(SUPPLIED DATA Opens)

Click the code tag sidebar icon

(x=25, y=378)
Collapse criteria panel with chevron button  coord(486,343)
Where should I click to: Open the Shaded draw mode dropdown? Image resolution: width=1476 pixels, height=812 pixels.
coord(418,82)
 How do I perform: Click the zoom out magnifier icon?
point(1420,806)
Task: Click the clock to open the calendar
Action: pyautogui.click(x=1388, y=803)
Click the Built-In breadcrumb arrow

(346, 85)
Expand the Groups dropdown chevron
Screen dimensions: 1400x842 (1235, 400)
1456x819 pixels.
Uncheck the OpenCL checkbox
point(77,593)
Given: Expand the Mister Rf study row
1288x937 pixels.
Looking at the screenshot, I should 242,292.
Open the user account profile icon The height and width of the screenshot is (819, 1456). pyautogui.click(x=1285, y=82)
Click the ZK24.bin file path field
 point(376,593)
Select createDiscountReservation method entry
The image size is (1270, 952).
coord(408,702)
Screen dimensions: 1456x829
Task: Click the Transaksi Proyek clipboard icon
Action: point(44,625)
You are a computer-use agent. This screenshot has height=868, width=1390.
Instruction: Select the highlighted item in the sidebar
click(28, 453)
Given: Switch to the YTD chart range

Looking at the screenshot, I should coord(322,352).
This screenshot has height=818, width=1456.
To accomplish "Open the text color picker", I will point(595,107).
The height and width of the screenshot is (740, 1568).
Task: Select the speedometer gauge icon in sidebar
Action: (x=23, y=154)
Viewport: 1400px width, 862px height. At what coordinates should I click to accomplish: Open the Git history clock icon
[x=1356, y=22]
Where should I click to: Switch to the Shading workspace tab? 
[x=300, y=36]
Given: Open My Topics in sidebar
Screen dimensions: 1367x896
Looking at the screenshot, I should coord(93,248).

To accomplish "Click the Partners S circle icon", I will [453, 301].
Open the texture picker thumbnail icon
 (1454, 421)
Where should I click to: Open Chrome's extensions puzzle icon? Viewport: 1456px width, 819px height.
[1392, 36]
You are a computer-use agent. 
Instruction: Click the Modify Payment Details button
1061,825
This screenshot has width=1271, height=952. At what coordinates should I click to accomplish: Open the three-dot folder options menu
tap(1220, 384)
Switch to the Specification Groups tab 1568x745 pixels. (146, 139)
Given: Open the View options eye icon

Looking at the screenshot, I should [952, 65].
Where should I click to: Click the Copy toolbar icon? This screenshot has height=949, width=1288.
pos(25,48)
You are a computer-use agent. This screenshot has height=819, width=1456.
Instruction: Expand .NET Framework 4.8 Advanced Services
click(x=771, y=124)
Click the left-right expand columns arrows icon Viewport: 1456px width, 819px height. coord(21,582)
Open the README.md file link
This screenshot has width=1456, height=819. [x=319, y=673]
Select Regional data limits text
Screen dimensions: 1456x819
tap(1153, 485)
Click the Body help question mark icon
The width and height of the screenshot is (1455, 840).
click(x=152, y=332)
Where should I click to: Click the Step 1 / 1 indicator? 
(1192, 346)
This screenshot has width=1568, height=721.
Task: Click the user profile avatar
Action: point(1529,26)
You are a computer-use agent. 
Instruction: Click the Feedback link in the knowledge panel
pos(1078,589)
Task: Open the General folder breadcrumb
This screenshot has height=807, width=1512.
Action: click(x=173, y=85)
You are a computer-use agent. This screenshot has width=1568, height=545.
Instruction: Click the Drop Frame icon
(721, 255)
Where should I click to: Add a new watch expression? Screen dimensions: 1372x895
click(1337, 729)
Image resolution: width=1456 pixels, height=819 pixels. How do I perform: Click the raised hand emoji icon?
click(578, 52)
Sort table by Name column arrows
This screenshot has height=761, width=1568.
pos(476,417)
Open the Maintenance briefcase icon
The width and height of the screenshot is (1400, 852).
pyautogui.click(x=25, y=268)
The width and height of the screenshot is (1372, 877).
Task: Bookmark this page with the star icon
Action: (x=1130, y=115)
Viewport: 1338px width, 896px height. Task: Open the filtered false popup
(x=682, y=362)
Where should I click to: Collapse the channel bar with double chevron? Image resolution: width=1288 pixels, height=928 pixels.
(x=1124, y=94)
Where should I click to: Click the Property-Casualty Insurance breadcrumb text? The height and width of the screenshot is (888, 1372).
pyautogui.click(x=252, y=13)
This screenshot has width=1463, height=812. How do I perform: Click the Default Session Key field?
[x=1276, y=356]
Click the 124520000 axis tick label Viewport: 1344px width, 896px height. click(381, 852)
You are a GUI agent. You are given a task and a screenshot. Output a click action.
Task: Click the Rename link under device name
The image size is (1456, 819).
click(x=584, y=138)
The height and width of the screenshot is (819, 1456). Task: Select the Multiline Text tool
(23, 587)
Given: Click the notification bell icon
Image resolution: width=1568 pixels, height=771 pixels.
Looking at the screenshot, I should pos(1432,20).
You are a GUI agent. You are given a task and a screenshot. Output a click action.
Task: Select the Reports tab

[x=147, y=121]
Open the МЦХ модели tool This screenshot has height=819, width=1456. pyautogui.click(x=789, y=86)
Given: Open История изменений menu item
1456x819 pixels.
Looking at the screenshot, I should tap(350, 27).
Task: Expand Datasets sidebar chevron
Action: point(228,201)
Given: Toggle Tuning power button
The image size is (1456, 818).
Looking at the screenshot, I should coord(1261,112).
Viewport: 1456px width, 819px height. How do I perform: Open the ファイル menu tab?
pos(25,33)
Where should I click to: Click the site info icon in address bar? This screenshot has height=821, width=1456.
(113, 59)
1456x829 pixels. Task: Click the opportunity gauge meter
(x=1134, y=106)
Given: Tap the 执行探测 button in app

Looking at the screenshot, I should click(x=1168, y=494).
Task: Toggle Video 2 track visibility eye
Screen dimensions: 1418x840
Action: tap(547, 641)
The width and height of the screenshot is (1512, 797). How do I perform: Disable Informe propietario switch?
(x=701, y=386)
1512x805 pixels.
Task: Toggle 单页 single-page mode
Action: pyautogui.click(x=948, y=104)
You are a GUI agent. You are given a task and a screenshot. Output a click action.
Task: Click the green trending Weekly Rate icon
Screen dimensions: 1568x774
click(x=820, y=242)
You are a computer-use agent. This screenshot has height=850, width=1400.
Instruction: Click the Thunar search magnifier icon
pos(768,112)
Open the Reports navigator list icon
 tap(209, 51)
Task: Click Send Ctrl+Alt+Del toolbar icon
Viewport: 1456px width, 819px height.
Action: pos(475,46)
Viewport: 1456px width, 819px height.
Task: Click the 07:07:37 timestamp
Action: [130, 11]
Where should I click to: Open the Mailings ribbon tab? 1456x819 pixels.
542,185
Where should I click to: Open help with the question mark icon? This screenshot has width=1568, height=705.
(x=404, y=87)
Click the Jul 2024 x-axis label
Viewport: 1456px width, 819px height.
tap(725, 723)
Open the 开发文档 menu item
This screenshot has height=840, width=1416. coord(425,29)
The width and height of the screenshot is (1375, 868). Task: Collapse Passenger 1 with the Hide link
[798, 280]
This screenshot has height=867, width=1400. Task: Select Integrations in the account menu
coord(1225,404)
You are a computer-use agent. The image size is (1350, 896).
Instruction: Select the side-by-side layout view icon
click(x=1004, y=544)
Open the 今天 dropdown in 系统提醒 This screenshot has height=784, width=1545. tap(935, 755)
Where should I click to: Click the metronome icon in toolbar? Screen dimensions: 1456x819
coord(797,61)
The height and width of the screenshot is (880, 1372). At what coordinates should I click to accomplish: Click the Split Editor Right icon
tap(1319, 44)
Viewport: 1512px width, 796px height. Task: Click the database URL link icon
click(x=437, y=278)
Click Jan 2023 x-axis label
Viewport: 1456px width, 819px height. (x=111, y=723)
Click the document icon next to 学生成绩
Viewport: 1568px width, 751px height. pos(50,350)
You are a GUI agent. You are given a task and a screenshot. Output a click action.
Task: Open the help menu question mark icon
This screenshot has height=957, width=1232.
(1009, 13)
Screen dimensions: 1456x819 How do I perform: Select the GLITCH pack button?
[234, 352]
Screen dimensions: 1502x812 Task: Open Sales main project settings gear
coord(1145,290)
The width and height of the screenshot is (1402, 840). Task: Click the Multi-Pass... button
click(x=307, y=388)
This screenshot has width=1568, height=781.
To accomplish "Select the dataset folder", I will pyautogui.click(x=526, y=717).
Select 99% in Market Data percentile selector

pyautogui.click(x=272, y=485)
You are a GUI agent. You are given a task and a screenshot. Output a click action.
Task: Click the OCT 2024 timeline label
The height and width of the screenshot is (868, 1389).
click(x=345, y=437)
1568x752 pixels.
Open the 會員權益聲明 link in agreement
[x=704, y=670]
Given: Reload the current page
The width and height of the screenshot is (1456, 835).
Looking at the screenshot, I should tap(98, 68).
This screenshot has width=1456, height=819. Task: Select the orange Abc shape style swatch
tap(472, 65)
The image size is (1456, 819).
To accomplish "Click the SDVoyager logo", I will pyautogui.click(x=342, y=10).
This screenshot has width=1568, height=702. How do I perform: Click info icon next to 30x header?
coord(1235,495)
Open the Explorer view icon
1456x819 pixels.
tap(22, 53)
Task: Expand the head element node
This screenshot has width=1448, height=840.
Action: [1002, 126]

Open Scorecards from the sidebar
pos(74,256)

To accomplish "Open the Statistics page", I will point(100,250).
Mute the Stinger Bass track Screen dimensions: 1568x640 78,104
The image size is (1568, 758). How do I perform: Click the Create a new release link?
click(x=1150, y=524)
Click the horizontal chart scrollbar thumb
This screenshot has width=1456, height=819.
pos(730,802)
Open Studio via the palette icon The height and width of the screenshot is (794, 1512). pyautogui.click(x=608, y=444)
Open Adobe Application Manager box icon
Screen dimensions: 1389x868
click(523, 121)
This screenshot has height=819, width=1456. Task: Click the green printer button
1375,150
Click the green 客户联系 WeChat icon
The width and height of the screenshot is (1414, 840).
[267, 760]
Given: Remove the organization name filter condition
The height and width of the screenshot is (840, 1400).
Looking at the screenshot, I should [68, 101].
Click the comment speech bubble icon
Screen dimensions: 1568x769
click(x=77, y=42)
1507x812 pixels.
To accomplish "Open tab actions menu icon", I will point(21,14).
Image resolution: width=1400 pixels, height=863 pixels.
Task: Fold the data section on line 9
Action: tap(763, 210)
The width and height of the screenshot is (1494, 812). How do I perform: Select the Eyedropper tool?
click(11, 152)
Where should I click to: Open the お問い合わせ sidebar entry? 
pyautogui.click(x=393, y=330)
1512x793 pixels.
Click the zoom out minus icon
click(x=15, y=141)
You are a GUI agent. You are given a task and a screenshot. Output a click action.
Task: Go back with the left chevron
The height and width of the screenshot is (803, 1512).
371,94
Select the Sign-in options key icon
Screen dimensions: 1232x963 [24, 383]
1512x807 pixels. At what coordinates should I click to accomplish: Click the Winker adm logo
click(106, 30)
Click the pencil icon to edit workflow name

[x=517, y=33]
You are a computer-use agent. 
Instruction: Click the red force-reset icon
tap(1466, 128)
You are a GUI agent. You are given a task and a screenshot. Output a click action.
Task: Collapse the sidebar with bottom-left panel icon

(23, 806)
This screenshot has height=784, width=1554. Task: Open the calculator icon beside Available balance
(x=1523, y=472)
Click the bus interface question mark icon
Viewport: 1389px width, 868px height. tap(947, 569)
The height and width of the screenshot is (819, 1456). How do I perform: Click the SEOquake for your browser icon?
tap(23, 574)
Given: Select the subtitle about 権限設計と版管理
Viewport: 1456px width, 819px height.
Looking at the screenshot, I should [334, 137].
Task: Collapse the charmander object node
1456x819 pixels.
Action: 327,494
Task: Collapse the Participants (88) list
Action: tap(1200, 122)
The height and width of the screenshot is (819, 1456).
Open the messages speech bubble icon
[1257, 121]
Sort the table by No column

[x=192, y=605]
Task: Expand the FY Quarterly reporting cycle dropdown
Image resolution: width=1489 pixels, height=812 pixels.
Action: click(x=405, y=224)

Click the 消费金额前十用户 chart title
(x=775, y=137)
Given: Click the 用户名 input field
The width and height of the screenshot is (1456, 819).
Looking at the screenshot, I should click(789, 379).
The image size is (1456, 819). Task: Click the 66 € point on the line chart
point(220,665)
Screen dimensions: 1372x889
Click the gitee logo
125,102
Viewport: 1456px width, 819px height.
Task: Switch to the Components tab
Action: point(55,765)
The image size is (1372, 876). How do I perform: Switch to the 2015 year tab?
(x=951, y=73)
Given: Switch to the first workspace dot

(SUPPLIED DATA Closes)

WORK TO BE COMPLETED:
Give back, word for word, the lines from the one with "Task: Expand the FY" through the last line of the entries, both included, and no other line.

SOLUTION TO THIS EXERCISE:
Task: Expand the FY Quarterly reporting cycle dropdown
Image resolution: width=1489 pixels, height=812 pixels.
Action: click(x=405, y=224)

Click the 消费金额前十用户 chart title
(x=775, y=137)
Given: Click the 用户名 input field
The width and height of the screenshot is (1456, 819).
Looking at the screenshot, I should click(789, 379).
The image size is (1456, 819). Task: Click the 66 € point on the line chart
point(220,665)
Screen dimensions: 1372x889
Click the gitee logo
125,102
Viewport: 1456px width, 819px height.
Task: Switch to the Components tab
Action: point(55,765)
The image size is (1372, 876). How do I perform: Switch to the 2015 year tab?
(x=951, y=73)
Given: Switch to the first workspace dot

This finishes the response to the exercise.